La parroquia de Caniçal, en el municipio de Machico, celebra anualmente la devoción a Nuestra Señora de la Piedad, una de las manifestaciones religiosas y culturales más destacadas de Madeira. Tradicionalmente celebrada el tercer fin de semana de septiembre, la fiesta une a la comunidad local, pescadores, emigrantes y visitantes en una expresión de fe profundamente ligada al mar y a la identidad de la región.
La Capilla de Nuestra Señora de la Piedad, construida en el siglo XVII en lo alto del Monte Gordo, es el punto central de esta celebración. Según la leyenda, la capilla fue erigida por marineros que prometieron a la Virgen su construcción si sobrevivían a una tormenta. Desde entonces, Nuestra Señora de la Piedad es venerada como protectora de los pescadores y símbolo de la conexión entre Caniçal y el océano.
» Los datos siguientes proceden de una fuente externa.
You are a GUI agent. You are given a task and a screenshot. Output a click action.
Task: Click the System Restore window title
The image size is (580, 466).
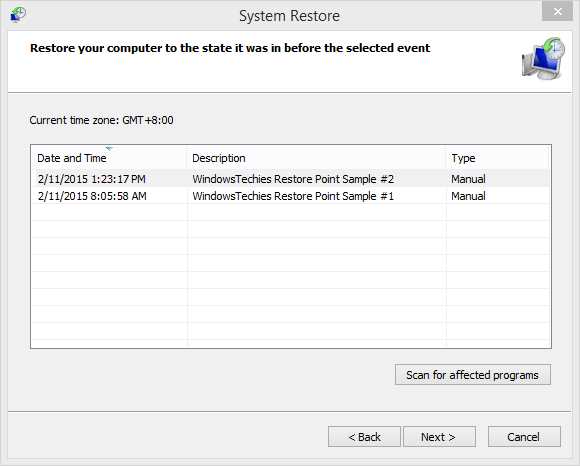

Uno de los momentos más emblemáticos es la procesión marítima, donde la imagen de la Virgen es transportada por mar, acompañada de barcos decorados. Esta procesión es un homenaje a los hombres y mujeres del mar, preservando la memoria de los antepasados y agradeciendo la protección divina. La fiesta combina la dimensión religiosa con la convivencia popular, música, gastronomía y animación, convirtiéndose en un punto de encuentro intergeneracional y un símbolo del patrimonio cultural de Caniçal.